Analyst Ratings January 26, 2026

Jefferies trims NiSource price target to $49 while retaining Buy; dividend and federal extension noted

Analyst keeps bullish stance despite small cut in target, citing data center catalysts and solid earnings growth outlook

By Derek Hwang NI
Jefferies trims NiSource price target to $49 while retaining Buy; dividend and federal extension noted
NI

Jefferies lowered its 12-month price objective for NiSource (NYSE: NI) to $49 from $50 but kept a Buy rating, pointing to multiple catalysts tied to an expanding data center relationship. The research house’s estimates imply above-Street earnings-per-share growth profiles, and the company announced a quarterly dividend and received a short-term federal extension to keep one generating station online past its planned retirement.

Key Points

  • Jefferies cut its price target on NiSource to $49 from $50 but maintained a Buy rating, implying about 13% upside from the cited $43.41 share price; the stock traded near a 52-week high of $44.88.
  • Jefferies’ EPS estimates imply 8.9% CAGR for 2026-2030 and 9.2% CAGR for 2026-2035, above the Street’s 8.3% 2026-2030 projection; a modeled second 1.5GW GenCo contract in 2026 would lift EPS CAGR to 9.8% through 2035.
  • NiSource announced a $0.30 quarterly dividend payable Feb. 20, 2026, and NIPSCO received a federal order to extend operation of the R.M. Schahfer Generating Station for an additional 90 days beyond its planned retirement.

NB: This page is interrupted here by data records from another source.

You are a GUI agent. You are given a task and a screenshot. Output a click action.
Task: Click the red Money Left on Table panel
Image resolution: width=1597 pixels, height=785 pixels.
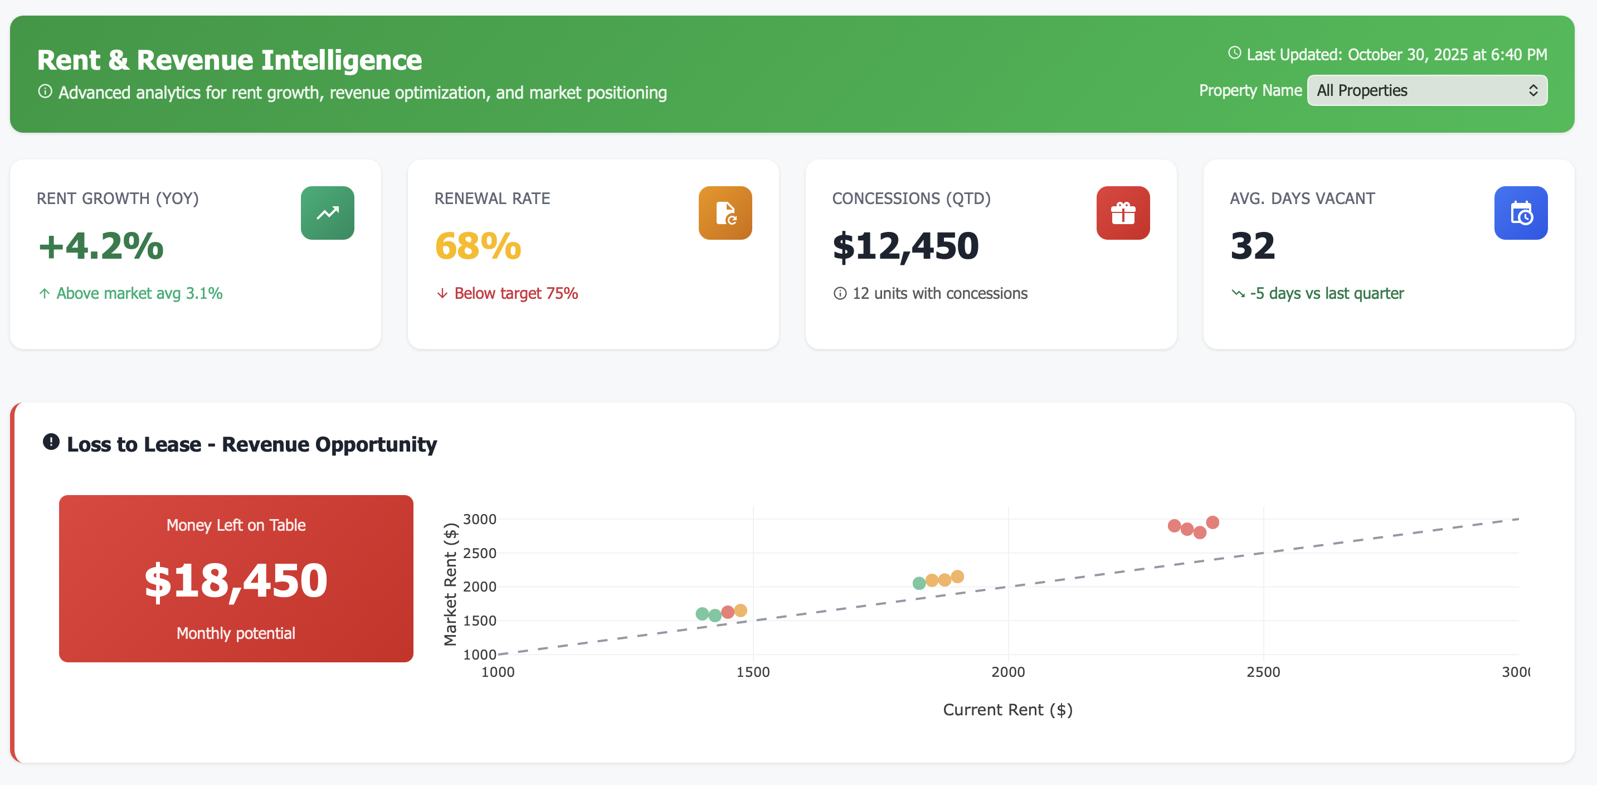tap(235, 579)
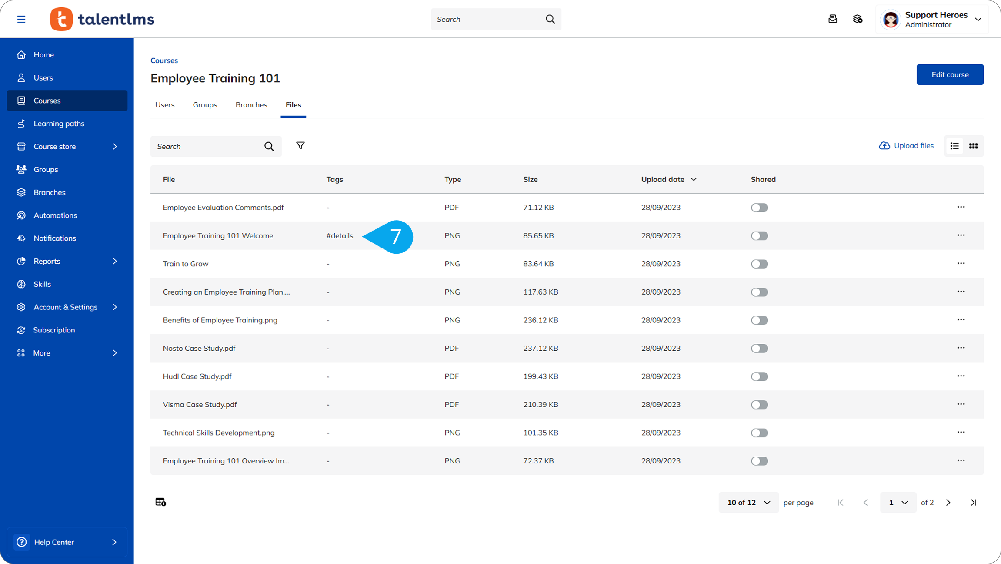Switch to list view icon
Image resolution: width=1001 pixels, height=564 pixels.
pyautogui.click(x=954, y=146)
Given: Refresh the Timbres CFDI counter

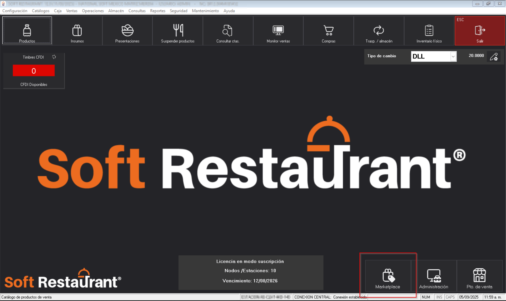Looking at the screenshot, I should click(x=54, y=57).
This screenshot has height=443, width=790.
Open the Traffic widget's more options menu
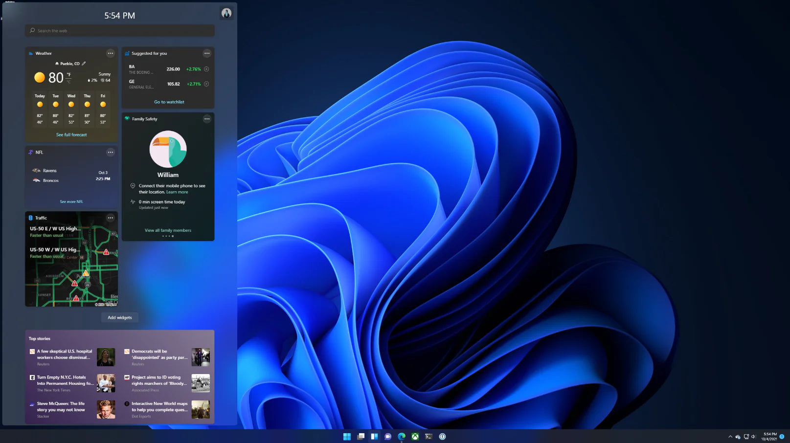tap(111, 218)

Jefferies has adjusted its 12-month price target on NiSource (NYSE: NI) down to $49.00 from $50.00 but left its recommendation at Buy, according to the firm’s latest note. The new target equates to roughly a 13% potential upside from NiSource’s then-current share price of $43.41, with the stock trading close to its 52-week high of $44.88.

Data cited in the report indicate NiSource delivered an 18.21% total return over the past 12 months, per InvestingPro figures.

Jefferies’ forecast work includes projected earnings-per-share trajectories that the firm views as favorable relative to consensus. Its EPS assumptions imply growth rates of 8.9% compound annual growth rate (CAGR) for 2026-2030 and 9.2% CAGR for 2026-2035, both of which Jefferies notes exceed the Street’s 8.3% CAGR expectation for 2026-2030.

The research team has incorporated only the first GenCo contract into its baseline estimates, but it models a scenario in which a second, smaller GenCo award - a 1.5GW contract expected in 2026 - would lift EPS CAGR to 9.8% through 2035. Jefferies highlights that clustering of data center wins is a central theme for 2026 and that successful execution will be essential for NiSource to realize the higher growth pathway.

In its commentary supporting the retained Buy recommendation and $49.00 target, Jefferies pointed to "numerous catalysts as extent of AMZN relationship unveiled." The firm emphasized execution risk as a key variable in converting those catalysts into realized results.


Separately, NiSource announced a quarterly dividend of $0.30 per share, scheduled to be paid on February 20, 2026, to shareholders of record as of February 3, 2026.

On the regulatory and operational front, NiSource’s unit Northern Indiana Public Service Company (NIPSCO) received a federal order permitting an additional 90-day operation of its R.M. Schahfer Generating Station beyond its planned retirement date.

The firm has also attracted attention from other analysts. Mizuho raised its price target on NiSource to $50 from $44, citing a $15 billion Amazon data center agreement as a significant influence. Evercore ISI removed the stock from its Tactical Outperform list after strong third-quarter results, retaining an "In Line" rating based on the firm’s view of the adjusted risk/reward profile. In earlier coverage, Jefferies had upgraded NiSource from Hold to Buy and set a $50 target, referencing optimistic expectations around data center demand and a projected 8.4% EPS growth rate from 2026 to 2030.

Taken together, the analyst activity and corporate developments underscore how data center contracts, regulatory actions, and dividend policy are shaping investor assessments of NiSource’s prospects in the utility sector.

Risks

  • Execution risk - Jefferies stresses that successful execution is critical for NiSource to achieve the modeled EPS growth rates; this affects the utilities and industrials sectors.
  • Regulatory and operational uncertainty - The short-term federal extension for the Schahfer plant highlights regulatory intervention and operational timing as variables that could alter near-term outcomes for power generation and regional utilities.
  • Concentration of contract wins - The analysis assumes clustering of data center contracts (including potential Amazon-related deals); if those awards do not materialize as modeled, projected EPS trajectories for NiSource’s regulated and unregulated businesses could be impacted.